In an opinion that directly impacts the work of Lockyer’s legal staff and the hundreds of other attorneys employed by the State of California and local governments and agencies, the attorney general said the attorney-client privilege is not  trumped by three acts collectively known as the whistleblower laws.

“[I[t is well established that a statute should be construed in light of constitutional constraints,” Deputy Attorney General Anthony S. Da Vigo wrote for Lockyer. “Here, a contrary conclusion would invite constitutional scrutiny which the Legislature, in our view, did not envision. Specifically, the power to regulate the practice of law has been recognized to be among the inherent powers of the courts; the courts are vested with the exclusive power to control the admission, discipline, and disbarment of persons entitled to practice before them.”

‘Exclusive Judicial Concern’

If the California Whistleblower Protection Act, the Whistleblower Protection Act and the Local Government Disclosure of Information Act were interpreted to preclude disciplining lawyers for breaching the attorney-client privilege, an area of “exclusive judicial concern” would be improperly usurped by the Legislature, Lockyer said.

Lockyer also noted that the whistleblower statutes themselves seem to indicate that the attorney-client privilege was not to be infringed.

“Hence, a public officer or employee of a state agency may insist upon and enforce the right and privilege attached to attorney-client confidences” under the CWPA, he said.

Other statutory language couches the encouragement to disclose waste or corruption “to the extent not expressly prohibited by law,” he noted.

The opinion was requested by Assemblyman Darrell Steinberg, a Democrat representing the Sacramento area. Calls to his office to determine the genesis of the query were not immediately returned.

No Particular Concern

Lockyer noted in the opinion that the request did not flag a particular concern or focus on particular public agency lawyers.

“In any event, it would be impossible to consider all the factors that might attend the public interest or examine all unique features of public practice,” he said.

As in many issues surrounding the duties of public attorneys, the threshold question in the opinion was identifying the client for purposes of the attorney-client privilege, since the privilege protects the secrets of the client and imposes the duty on the lawyer.

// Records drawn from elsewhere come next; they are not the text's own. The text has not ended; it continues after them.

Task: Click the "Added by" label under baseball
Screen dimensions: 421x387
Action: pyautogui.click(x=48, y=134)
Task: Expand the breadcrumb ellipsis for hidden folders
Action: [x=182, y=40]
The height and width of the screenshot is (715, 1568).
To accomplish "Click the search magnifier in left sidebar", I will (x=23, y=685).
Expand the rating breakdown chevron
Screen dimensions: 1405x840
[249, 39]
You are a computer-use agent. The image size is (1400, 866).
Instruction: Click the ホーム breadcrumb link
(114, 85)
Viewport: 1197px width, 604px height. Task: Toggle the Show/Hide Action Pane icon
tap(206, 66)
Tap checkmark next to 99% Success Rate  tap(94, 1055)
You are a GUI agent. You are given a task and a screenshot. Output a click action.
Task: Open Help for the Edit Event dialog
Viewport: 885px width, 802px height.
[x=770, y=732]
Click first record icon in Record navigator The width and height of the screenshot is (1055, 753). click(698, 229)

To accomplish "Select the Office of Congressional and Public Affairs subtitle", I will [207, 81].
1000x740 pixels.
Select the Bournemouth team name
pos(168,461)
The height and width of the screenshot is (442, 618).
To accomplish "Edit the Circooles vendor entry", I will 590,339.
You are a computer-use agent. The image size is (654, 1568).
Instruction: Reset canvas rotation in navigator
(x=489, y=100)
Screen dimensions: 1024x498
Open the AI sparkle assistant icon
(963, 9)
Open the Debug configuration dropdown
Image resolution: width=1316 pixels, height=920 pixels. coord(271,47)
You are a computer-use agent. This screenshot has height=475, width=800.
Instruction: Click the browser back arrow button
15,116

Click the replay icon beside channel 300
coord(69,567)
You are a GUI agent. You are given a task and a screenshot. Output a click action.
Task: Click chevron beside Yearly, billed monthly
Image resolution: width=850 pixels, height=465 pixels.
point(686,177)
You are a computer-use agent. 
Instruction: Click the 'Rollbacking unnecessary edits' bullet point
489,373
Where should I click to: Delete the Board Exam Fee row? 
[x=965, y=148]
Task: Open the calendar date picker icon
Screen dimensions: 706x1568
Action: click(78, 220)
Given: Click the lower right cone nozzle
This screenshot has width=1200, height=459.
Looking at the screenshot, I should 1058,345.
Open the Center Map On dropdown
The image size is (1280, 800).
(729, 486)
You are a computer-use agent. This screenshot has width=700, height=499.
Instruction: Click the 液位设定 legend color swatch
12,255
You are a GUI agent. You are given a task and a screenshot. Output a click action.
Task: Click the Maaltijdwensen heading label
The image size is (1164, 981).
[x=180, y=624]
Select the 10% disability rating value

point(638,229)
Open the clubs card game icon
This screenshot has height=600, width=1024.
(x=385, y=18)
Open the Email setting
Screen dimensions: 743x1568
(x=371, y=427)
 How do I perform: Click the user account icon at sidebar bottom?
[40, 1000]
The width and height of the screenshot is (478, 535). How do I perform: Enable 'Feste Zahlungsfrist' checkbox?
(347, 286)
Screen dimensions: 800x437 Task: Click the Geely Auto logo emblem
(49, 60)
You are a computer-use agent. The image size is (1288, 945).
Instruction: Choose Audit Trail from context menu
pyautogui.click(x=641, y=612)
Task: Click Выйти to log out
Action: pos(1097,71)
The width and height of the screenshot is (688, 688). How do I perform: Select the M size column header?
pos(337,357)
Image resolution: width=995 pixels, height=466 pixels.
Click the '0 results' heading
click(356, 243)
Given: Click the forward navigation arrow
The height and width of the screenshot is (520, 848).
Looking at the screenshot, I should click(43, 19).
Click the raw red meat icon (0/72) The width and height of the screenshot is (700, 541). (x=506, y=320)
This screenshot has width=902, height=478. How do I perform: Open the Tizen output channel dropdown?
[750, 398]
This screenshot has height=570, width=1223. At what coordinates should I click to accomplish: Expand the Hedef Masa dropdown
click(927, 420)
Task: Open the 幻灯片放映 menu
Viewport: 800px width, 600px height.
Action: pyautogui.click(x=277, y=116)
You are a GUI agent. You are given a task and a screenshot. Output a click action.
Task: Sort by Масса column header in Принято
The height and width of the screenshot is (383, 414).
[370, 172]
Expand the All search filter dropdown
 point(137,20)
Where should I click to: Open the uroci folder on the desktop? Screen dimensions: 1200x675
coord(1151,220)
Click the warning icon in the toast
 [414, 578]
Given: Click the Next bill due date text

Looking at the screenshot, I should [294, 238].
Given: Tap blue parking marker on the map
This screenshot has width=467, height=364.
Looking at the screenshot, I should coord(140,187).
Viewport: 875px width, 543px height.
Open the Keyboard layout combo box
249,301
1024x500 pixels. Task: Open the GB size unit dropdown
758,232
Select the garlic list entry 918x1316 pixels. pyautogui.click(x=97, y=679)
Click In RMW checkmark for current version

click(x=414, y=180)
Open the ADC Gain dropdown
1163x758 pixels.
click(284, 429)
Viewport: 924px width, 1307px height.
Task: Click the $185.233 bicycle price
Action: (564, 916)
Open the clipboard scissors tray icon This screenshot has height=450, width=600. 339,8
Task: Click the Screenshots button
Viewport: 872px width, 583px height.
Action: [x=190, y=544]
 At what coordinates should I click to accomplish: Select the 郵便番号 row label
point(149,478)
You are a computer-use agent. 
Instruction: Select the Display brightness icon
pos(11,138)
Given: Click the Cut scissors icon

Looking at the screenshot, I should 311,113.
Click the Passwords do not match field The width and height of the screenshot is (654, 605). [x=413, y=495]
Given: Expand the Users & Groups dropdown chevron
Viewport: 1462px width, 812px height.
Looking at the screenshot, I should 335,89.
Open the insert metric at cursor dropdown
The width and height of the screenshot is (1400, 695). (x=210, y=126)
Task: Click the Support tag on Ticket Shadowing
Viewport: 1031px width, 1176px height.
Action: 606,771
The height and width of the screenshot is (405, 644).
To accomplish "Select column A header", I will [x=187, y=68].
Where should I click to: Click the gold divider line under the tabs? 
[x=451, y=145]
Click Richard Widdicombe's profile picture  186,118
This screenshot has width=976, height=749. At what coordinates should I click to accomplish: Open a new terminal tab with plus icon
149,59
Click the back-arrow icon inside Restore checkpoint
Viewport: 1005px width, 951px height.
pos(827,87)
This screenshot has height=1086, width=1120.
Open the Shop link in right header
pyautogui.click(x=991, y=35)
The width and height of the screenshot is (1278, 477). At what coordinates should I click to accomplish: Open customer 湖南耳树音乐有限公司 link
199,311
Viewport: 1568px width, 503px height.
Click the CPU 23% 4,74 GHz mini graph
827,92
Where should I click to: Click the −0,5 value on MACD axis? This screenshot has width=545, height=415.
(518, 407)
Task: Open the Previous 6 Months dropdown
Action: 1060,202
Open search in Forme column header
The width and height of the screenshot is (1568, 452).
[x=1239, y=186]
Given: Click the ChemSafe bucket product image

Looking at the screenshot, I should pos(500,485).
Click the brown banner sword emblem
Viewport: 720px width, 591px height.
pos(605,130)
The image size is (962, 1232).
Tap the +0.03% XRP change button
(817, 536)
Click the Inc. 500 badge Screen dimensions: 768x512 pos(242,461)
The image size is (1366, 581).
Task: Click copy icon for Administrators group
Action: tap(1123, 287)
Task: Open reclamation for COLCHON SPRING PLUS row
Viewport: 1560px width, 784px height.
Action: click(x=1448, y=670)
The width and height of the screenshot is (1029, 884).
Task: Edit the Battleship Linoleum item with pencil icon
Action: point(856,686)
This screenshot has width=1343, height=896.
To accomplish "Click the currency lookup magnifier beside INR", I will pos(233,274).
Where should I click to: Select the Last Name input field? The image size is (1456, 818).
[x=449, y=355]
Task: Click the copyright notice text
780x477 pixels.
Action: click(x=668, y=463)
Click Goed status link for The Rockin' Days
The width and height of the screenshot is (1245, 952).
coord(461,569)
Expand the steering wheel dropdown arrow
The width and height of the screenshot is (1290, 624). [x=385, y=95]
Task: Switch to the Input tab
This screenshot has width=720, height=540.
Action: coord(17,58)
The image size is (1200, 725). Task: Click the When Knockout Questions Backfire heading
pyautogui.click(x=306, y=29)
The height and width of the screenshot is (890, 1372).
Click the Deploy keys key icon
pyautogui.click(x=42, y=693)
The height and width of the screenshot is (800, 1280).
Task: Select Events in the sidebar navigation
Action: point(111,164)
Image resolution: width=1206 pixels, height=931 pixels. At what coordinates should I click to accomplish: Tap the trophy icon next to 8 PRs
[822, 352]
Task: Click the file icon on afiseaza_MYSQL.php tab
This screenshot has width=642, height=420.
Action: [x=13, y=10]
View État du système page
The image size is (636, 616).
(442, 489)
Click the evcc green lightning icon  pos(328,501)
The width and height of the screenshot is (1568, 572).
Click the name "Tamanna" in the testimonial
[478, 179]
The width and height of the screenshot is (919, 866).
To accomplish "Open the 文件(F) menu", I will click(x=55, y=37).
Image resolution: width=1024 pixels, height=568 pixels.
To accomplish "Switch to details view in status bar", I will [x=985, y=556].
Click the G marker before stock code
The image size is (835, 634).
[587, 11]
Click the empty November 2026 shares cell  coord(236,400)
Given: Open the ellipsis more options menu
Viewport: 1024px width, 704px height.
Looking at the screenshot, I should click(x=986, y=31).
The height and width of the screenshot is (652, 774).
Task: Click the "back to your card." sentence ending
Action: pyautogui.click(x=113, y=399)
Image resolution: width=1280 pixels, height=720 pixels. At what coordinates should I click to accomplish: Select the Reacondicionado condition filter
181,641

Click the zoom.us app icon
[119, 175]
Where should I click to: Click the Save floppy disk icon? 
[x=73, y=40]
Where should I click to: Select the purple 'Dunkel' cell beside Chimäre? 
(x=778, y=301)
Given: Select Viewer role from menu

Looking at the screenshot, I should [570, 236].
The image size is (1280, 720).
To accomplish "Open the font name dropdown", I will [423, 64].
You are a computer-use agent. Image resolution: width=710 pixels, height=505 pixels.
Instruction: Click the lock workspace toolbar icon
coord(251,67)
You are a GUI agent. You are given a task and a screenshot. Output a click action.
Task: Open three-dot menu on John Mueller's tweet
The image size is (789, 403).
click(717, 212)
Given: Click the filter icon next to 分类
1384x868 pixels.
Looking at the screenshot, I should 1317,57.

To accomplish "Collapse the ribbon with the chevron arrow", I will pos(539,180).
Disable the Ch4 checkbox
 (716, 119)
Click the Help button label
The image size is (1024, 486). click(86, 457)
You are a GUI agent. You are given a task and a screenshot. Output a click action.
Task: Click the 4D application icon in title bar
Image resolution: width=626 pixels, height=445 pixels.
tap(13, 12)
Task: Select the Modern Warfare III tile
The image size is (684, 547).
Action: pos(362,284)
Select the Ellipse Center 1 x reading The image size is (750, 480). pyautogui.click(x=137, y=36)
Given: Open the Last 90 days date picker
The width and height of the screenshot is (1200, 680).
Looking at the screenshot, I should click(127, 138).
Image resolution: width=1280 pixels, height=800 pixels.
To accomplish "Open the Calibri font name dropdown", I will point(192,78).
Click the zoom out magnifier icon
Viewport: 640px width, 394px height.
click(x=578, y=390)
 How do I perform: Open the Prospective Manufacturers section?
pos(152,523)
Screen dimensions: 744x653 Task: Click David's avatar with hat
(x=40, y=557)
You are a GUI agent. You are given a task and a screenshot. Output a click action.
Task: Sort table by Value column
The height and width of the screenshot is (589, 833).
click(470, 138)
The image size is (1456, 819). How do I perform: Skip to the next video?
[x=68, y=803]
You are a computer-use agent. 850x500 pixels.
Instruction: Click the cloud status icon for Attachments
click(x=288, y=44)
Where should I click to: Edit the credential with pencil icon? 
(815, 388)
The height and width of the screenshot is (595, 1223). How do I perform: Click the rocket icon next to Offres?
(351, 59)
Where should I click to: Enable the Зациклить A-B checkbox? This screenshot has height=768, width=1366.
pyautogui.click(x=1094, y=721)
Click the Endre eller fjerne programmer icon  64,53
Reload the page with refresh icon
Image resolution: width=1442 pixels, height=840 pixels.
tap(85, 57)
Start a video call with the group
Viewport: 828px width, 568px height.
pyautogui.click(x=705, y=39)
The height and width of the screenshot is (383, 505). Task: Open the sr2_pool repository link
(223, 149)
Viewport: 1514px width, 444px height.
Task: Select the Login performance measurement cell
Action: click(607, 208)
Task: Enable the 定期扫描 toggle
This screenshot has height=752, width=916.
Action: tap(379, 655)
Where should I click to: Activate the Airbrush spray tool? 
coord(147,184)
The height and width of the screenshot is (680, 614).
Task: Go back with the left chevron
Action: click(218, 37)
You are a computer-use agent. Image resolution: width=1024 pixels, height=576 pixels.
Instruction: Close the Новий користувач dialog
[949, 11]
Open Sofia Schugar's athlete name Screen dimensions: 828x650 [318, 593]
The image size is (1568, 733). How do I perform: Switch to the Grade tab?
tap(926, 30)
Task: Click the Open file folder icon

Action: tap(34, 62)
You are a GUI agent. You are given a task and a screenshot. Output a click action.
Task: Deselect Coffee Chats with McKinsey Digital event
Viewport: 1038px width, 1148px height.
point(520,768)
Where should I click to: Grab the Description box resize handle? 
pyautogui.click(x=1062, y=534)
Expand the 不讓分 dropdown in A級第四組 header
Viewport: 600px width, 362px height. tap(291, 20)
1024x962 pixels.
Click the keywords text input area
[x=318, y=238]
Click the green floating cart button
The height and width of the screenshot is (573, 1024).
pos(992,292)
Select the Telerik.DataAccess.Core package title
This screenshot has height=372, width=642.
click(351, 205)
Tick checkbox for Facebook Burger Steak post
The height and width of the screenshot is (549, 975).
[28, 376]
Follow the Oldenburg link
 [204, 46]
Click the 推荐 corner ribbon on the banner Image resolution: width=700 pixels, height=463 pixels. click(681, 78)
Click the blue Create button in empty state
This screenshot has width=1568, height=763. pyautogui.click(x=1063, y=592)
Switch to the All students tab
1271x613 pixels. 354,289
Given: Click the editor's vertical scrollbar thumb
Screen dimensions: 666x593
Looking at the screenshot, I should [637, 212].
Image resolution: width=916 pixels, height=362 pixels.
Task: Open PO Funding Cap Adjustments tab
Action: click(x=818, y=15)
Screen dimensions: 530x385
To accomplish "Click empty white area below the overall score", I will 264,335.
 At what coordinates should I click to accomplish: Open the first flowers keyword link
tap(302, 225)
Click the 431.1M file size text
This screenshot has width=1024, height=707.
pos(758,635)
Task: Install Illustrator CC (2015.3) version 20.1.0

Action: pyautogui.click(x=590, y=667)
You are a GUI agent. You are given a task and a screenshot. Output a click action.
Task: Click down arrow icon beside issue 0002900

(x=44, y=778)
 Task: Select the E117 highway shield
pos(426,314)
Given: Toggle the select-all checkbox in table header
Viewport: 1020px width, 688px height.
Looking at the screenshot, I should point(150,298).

California State Bar Rules of Professional Conduct 3-600 appears designed to answer that question for private associations better than it does for government lawyers, Lockyer said. The rule makes it clear that the lawyer’s client is the organization, not its employees or board members.

For government lawyers, conflict between the representation of the people through their elected officials and representation of the officials themselves must be resolved by the officials getting separate counsel, he said.

To a separate but related question posed by Steinberg, Lockyer said the attorney-client privilege for government lawyers also takes precedence over duties to disclose in false claims actions, communications with the Legislature, and filing of complaints or claims pertaining to rights of government employees.